Я снова посмотрел на капельницу с маннитом и не смог сдержать слез. Мне так хотелось поговорить с ней. Сказать то, чего я никогда не говорил. Например, что как-то раз, когда мы приехали на барбекю к друзьям, я смотрел, как она играет в петанк. И не мог отвести глаз. Она была так прекрасна, что у меня даже сердце защемило.
Наверное, она не могла меня услышать, и все же я попытался что-то сказать. Но ее лихорадочно метавшиеся глаза как будто просили тишины. У меня опять ничего не вышло. Чтобы не разрыдаться на всю больницу, я чуть не до крови искусал костяшки пальцев.
Успокоившись, решил подняться на террасу. О ее существовании я узнал еще в первую ночь. Туда вела крутая лесенка, расположенная слева от входа в отделение. Она напоминала лестницу погреба – какого-нибудь сырого погреба с пятнами плесени на стенах в большом старом туринском доме. Только эта вела наверх. Хотя какая разница. Ступеньки – каменные, видавшие виды, – были отполированы сотнями измученных ног. Так и представляешь себе всех несчастных, которые поднимались по этой узкой темной лестнице, или медсестер, закуривающих сигарету на ходу, чтобы сэкономить время.
Лестница вела к маленькой двери; от ее ручки к крючку на стене тянулся жгут.
Здесь, на террасе, ты попадал в другой мир. Отсюда было видно почти всю столицу Пьемонта. Справа громоздились безликие здания больницы, и в освещенных мягким светом окнах время от времени мелькала голова какого-нибудь больного, устало покачивающегося из стороны в сторону, как механизм, который заело. Слева беспокойно мерцали огни Турина, тени и блики накладывались друг на друга в сумбурном коллаже. Только силуэт здания Моле Антонеллиана и суровой короны далеких альпийских вершин сохранял четкие линии в этом хаосе.

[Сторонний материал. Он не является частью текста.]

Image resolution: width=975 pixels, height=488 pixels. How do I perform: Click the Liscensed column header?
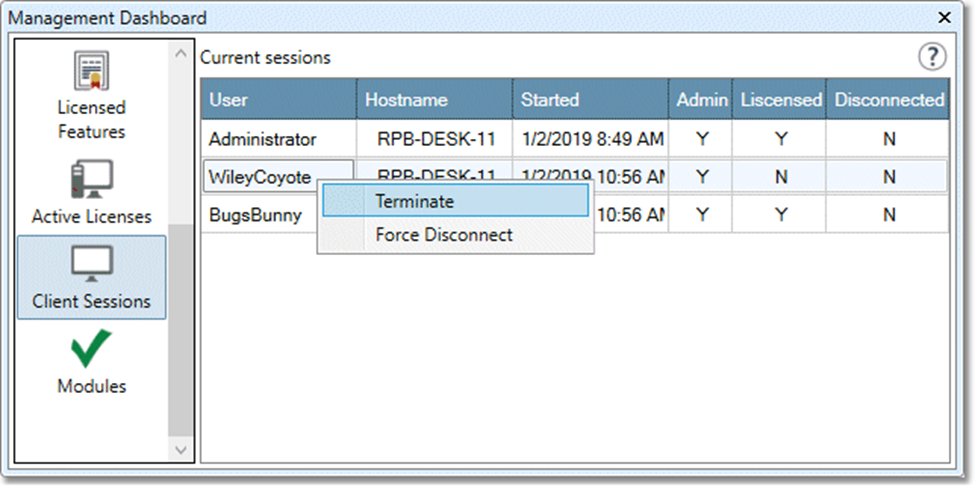pos(780,100)
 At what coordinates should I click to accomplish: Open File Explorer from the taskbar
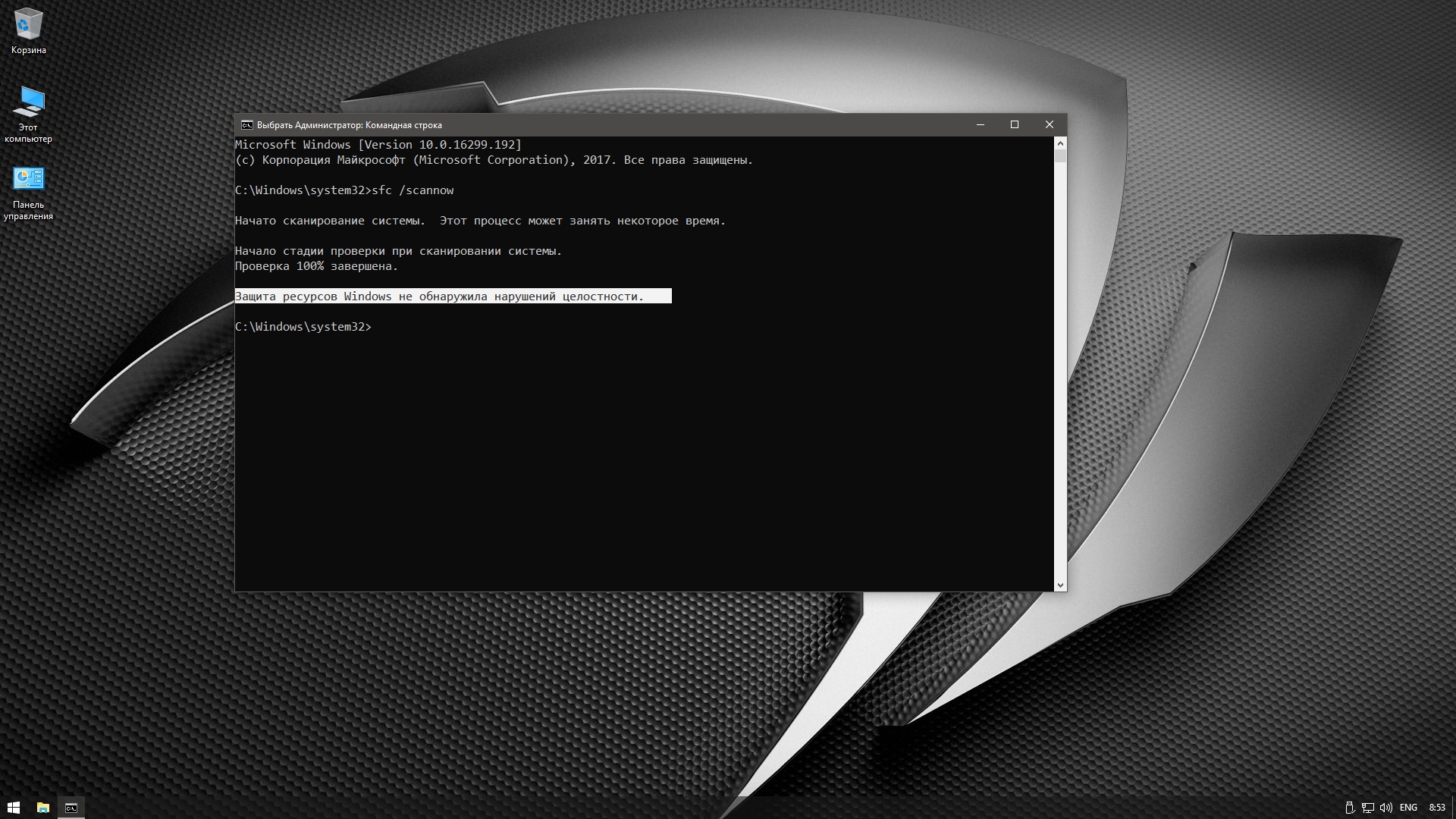tap(43, 808)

С тех пор как Эмму положили в больницу, я поднимался на террасу каждый вечер. Торопливо, жадными затяжками, выкуривал сигарету до самого фильтра и возвращался обратно – боялся, что Эмма проснется одна в полумраке палаты 67 и испугается, не понимая, где она. Хотя врачи сказали, что сознание к ней уже не вернется.

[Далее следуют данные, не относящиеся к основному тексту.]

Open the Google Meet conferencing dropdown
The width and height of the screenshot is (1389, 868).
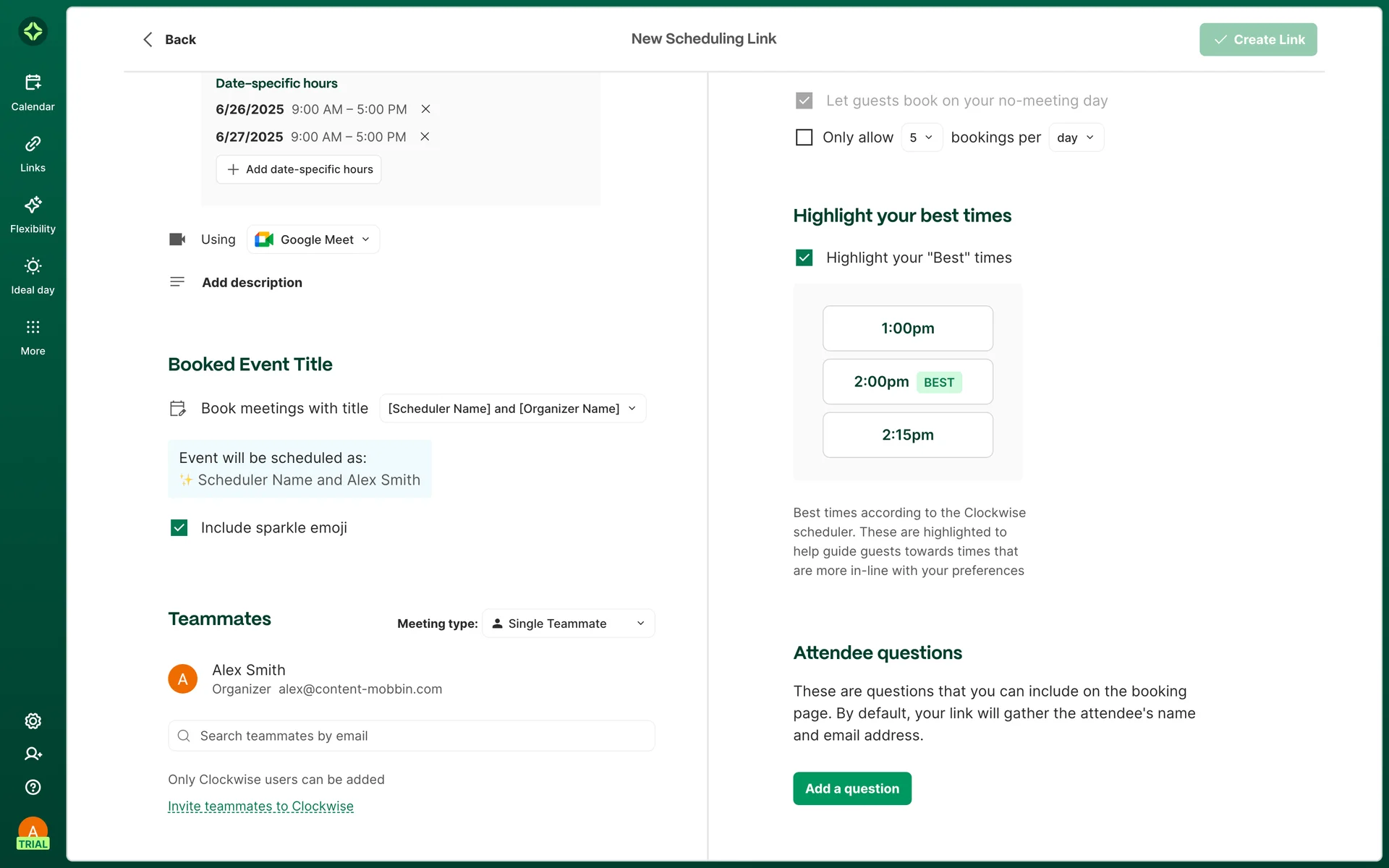(x=313, y=239)
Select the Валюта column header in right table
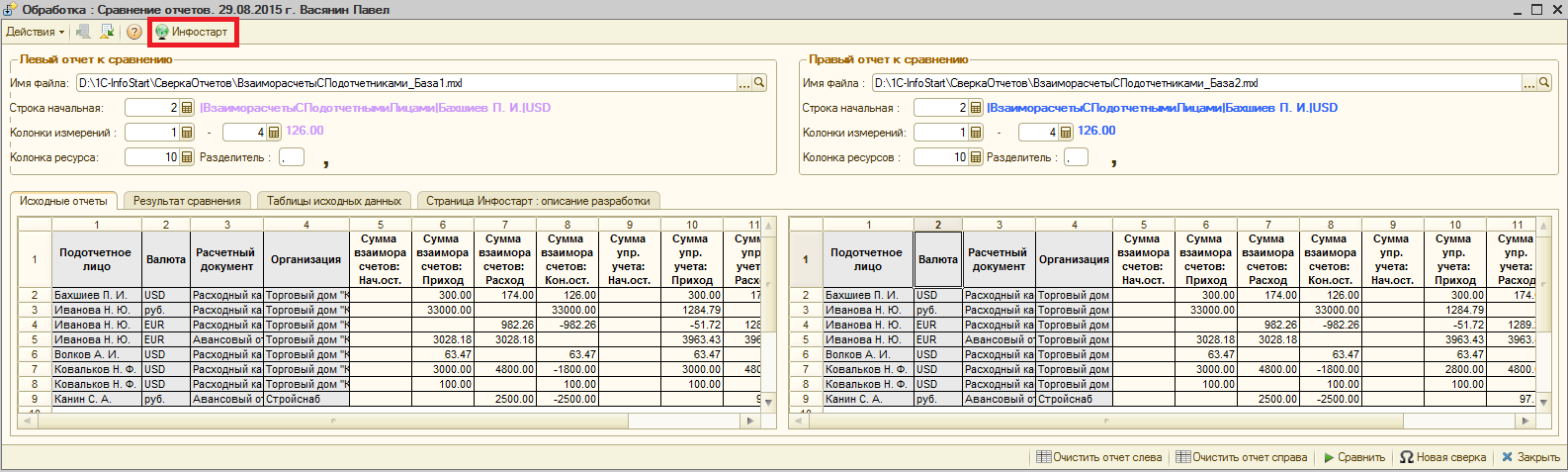Screen dimensions: 1568x472 (937, 259)
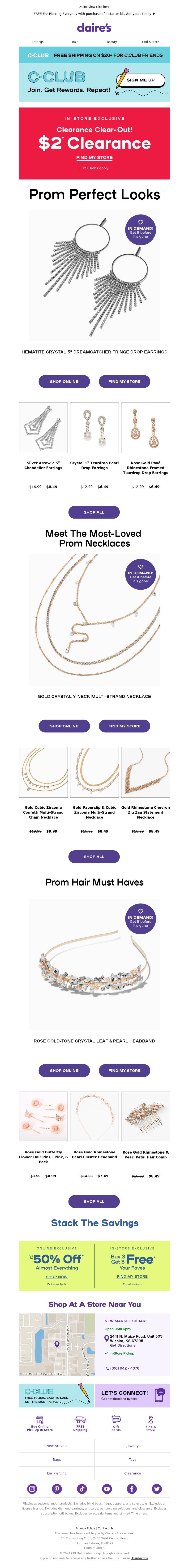Click the C-Club Sign Me Up button

(x=141, y=80)
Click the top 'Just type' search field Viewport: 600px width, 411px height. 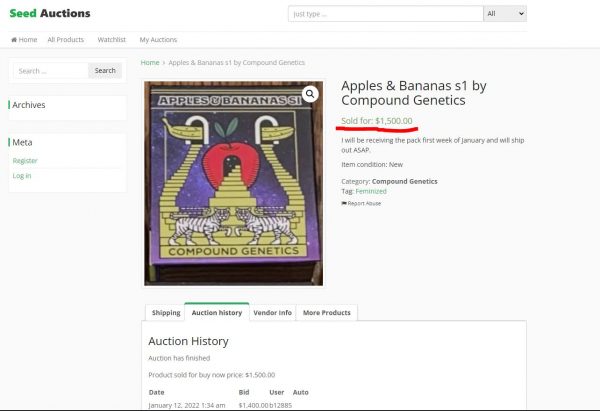pyautogui.click(x=386, y=14)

На этой террасе ужас, который здесь, в больнице, испытывал каждый, немного отступал. Она стала местом успокоения в море болезни, горя, слез и запаха дезинфекции.
Иногда я перекидывался парой слов с медсестрами или родственниками других больных. Буквально несколькими фразами, например: «Что поделаешь, так бывает, мы тут бессильны», а я думал: «Что значит “так бывает”, черт подери?! Не должен человек умирать от гребаного рака, когда у него впереди целая жизнь!»
Рано утром накануне пришел мой близкий друг, чтобы сменить меня у кровати Эммы, и принес горячие круассаны, которые мы решили съесть на террасе. В предрассветной дымке очертания домов казались размытыми. Наверное, это были самые вкусные круассаны в моей жизни. Мы говорили о том, как это все нелепо, и вспоминали Бога не самыми лестными словами. Поплакали, обнялись, выкурили по три сигареты и посидели молча, глядя на рассвет, стирающий тени.
В пустыне тоски, страха и остановившегося времени эта маленькая терраса стала оазисом покоя.
Я поцеловал Эмму в лоб, взял сигареты и зажигалку Zippo с нижней полки тумбочки.
Бросил взгляд на часы. Я устал. В глазах чувствовалось жжение, как будто под веки забралось полчище комаров. Или пауки сплели паутину. Было всего два часа ночи. Мама приедет подменить меня только к шести утра.
В коридоре никого не было, неоновый свет, отражавшийся от болотных стен, резал глаза. С трудом переставляя ноги по ступенькам лесенки, я сунул сигарету в рот. И вышел на террасу.
Дождь закончился. Влажная пелена, как смог, висела в воздухе, мешая нормально дышать и двигаться. Облака напоминали горки прокисших сливок.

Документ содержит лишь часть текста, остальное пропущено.